> [DIRECTIVE]
Decide whether each statement agrees with the text on Whistler's lecture below, answering yes or no and quoting the words of the text that decide it.
1. The Daily News admitted that the quality of the lecture surprised it.
2. When Whistler forgot his eye-glass, the editor kept it safe and returned it to him.
3. Oscar Wilde reviewed the lecture in the Times.

> [TEXT]
THE DOORWAY
ETCHING. G. 188
By permission of the Fine Art Society
"As did Tintoret and Paul Veronese, among the Venetians, while not halting to change the brocaded silks for the classic draperies of Athens.
"As did, at the Court of Philip, Velasquez, whose Infantas, clad in inæsthetic hoops, are, as works of Art, of the same quality as the Elgin Marbles."
As did, he might have added, Whistler, during the reign of Victoria, in his portraits and Nocturnes which have carried on the art of the world.
His argument was clear and his facts, misunderstood, are becoming the clichés of this generation. Critics, photographers, even Royal Academicians have appropriated the truths of The Ten O'Clock, for strange things are happening to the memory of the Idle Apprentice. He made his points wittily; he chose his words and rounded his sentences with the feeling for the beautiful that ruled his painting. The Ten O'Clock has passed into literature. Those Sunday wrestlings with Scripture in Lowell, that getting of the Psalms by heart at Stonington developed a style the literary artist may envy. This style in Art and Art Critics had its roughness. He pruned and chastened it in his letters to the papers, devoting infinite thought and trouble to them, for he, more than most men, believed that whatever he had to do was worth doing with all his might. He would write and rewrite them, and drive editors mad by coming at the busiest hour to correct the proof, working over it an hour or more, and then returning to change a word or a comma, while press and printers waited, and he got so excited once he forgot his eye-glass—and the editor stole it, and, of course, later lost it. In his correspondence he was as scrupulous, and we have known him make a rough draft of a letter to his bootmaker in Paris, and ask us to dictate it to him while he wrote his fair copy, as a final touch addressing it to M. ——, Maître Bottier. In The Ten O'Clock he brought his style to perfection. His philosophy, based on the eternal truths of art, was expressed with the beauty that endures for all time.
The critics treated Whistler's lecture as they treated his exhibitions. The Daily News was almost alone in owning that its quality was a surprise. The Times had the country with it when it said that "the audience, hoping for an hour's amusement from the eccentric genius of the artist, were not disappointed." "The eccentric freak of an amiable, humorous, and accomplished gentleman," was the Daily Telegraph's opinion. Oscar Wilde, in the Pall Mall Gazette, was shocked that an artist should talk of art, and was unwilling to accept the fact that only a painter is a judge of painting. This was natural, for as an authority on art Wilde had made himself ridiculous. Nor could he assent to much that Whistler said, for, as a lecturer, he had been a perambulating advertisement for the æsthetic movement, against which The Ten O'Clock was a protest. But he was more generous than other critics in acknowledging the beauty of the lecture and the earnestness of the lecturer, though he could not finish his notice without one parting shot at the man whose target he had often been: "that he is indeed one of the very greatest masters of painting is my opinion. And I may add that, in this opinion, Mr. Whistler himself entirely concurs." This was not the sort of thing Whistler could pass over. His answer led to a correspondence which made another chapter in The Gentle Art.

> [ENTRIES PROVIDED]
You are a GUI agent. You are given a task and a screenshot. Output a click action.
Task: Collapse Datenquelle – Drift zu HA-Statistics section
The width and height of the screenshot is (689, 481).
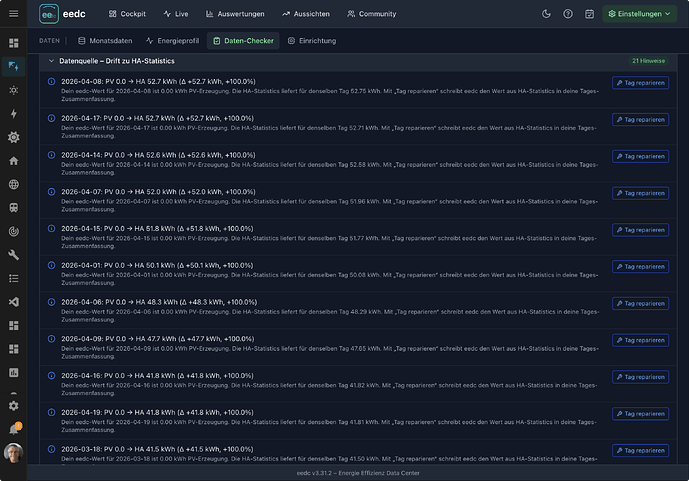point(51,61)
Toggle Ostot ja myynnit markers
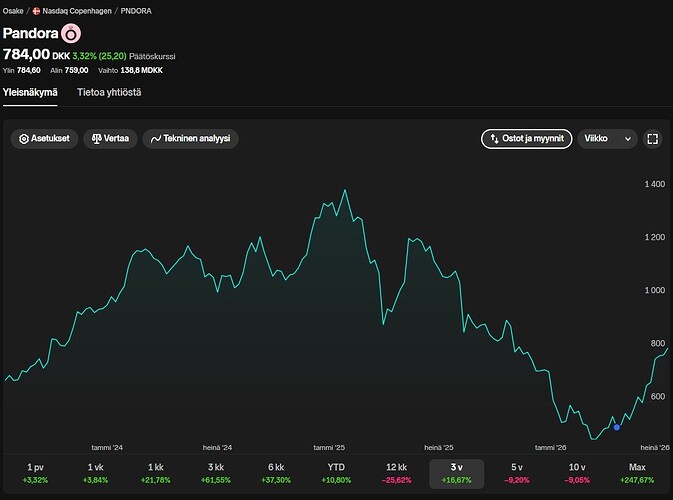The image size is (673, 500). [x=527, y=139]
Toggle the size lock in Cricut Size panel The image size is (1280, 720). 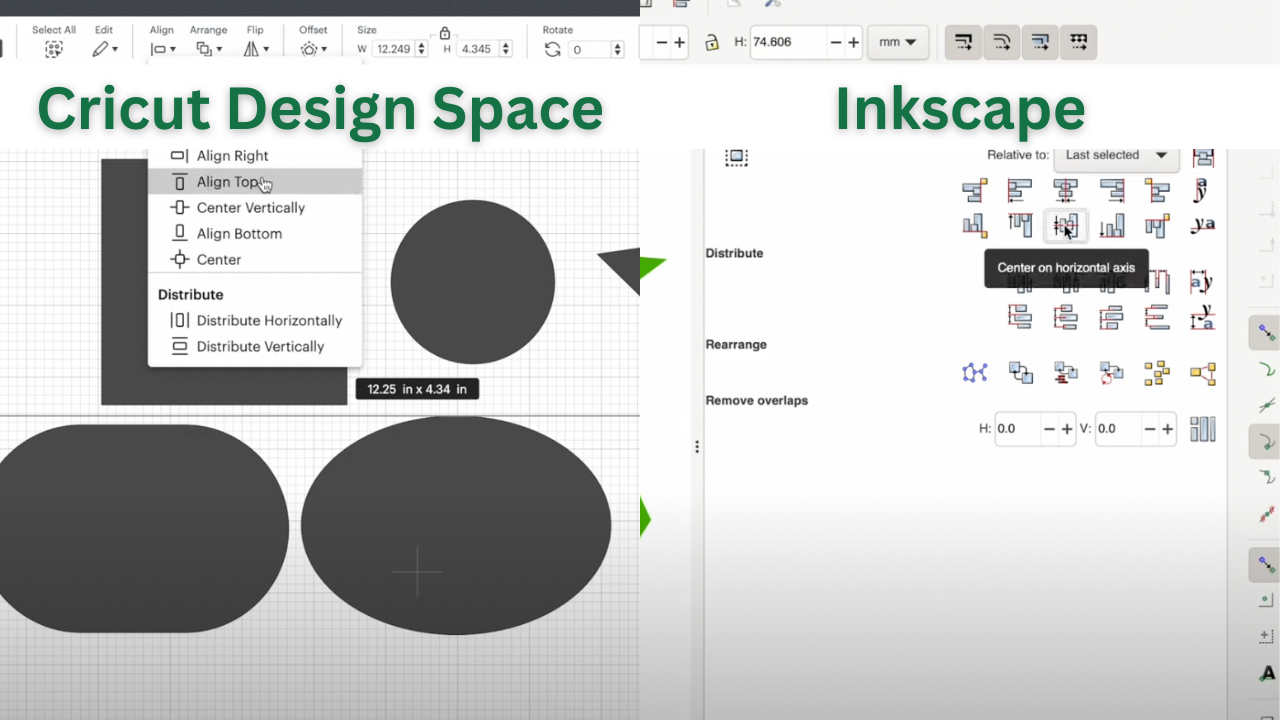444,32
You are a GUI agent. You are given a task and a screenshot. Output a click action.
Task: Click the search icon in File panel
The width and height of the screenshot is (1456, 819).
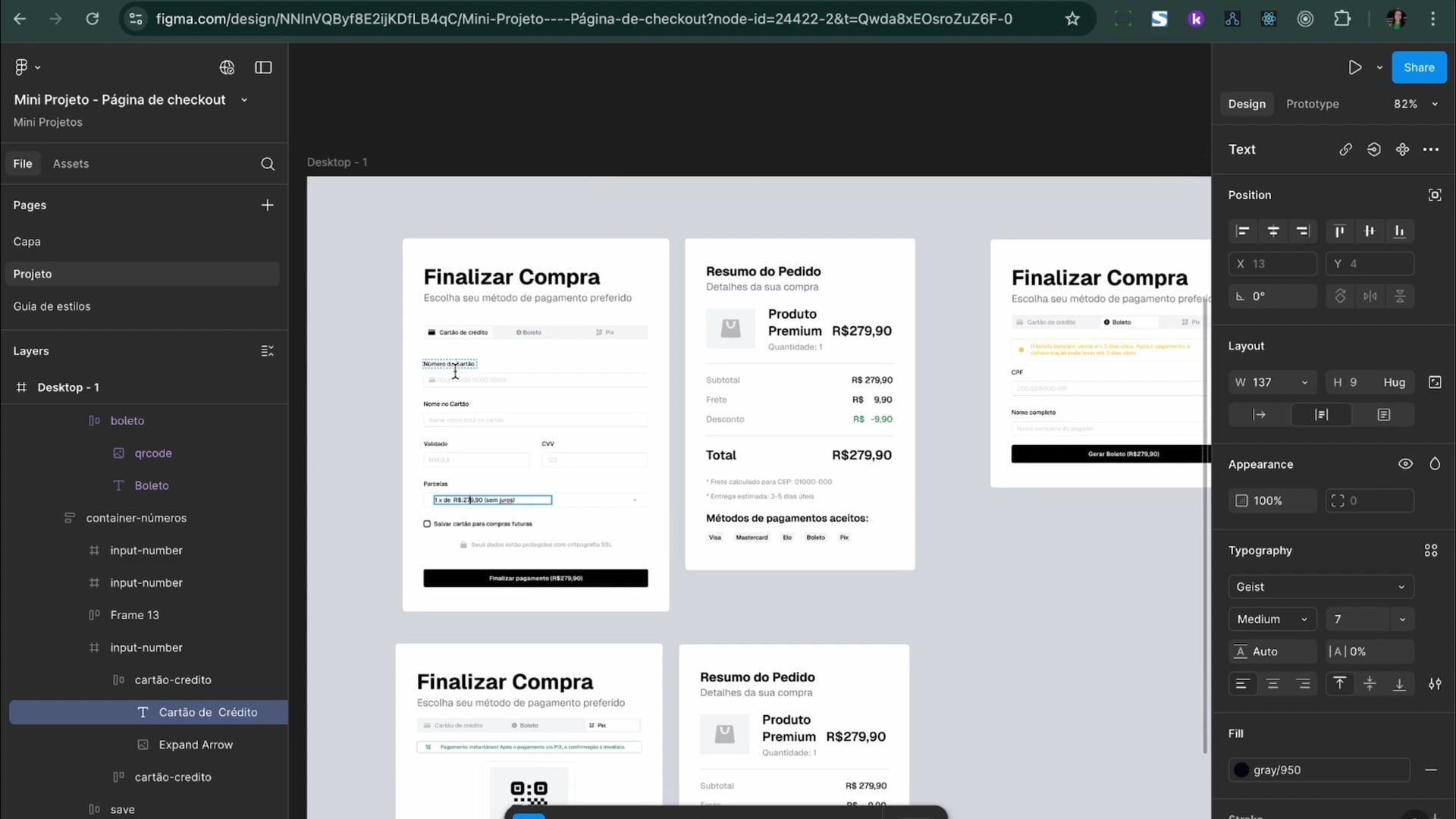[268, 164]
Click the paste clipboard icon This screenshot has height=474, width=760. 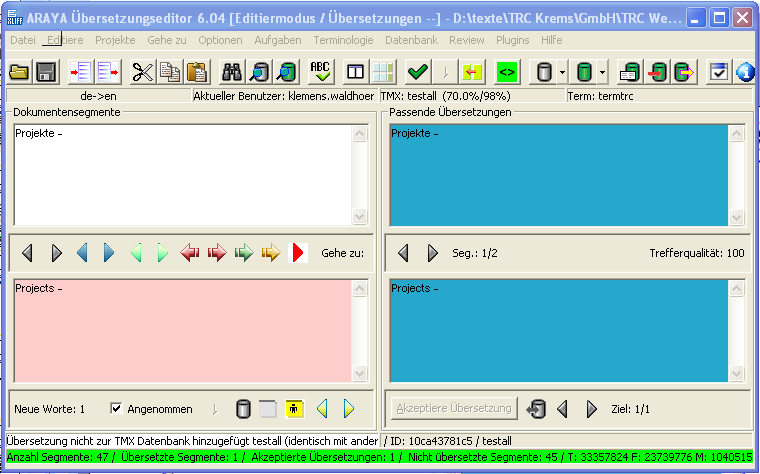197,71
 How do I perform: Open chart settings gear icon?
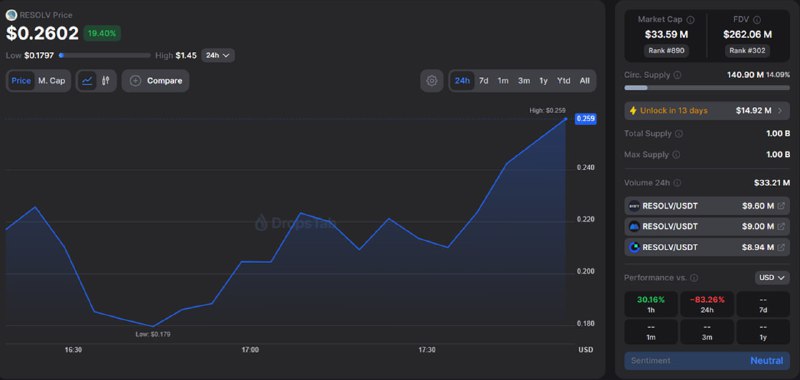pyautogui.click(x=432, y=81)
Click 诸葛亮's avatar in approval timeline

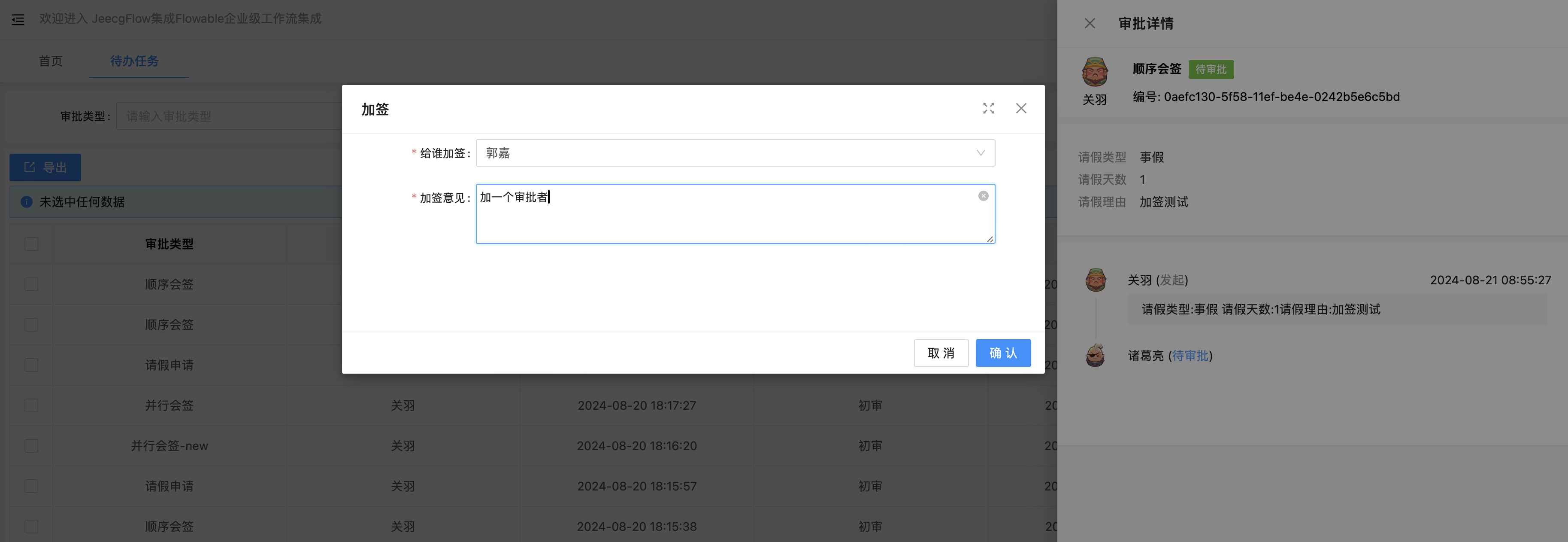click(x=1095, y=355)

> [ANSWER TO THIS TASK]
1. Yes: "The Daily News was almost alone in owning that its quality was a surprise."
2. No: "and the editor stole it, and, of course, later lost it."
3. No: "Oscar Wilde, in the Pall Mall Gazette, was shocked that an artist should talk of art"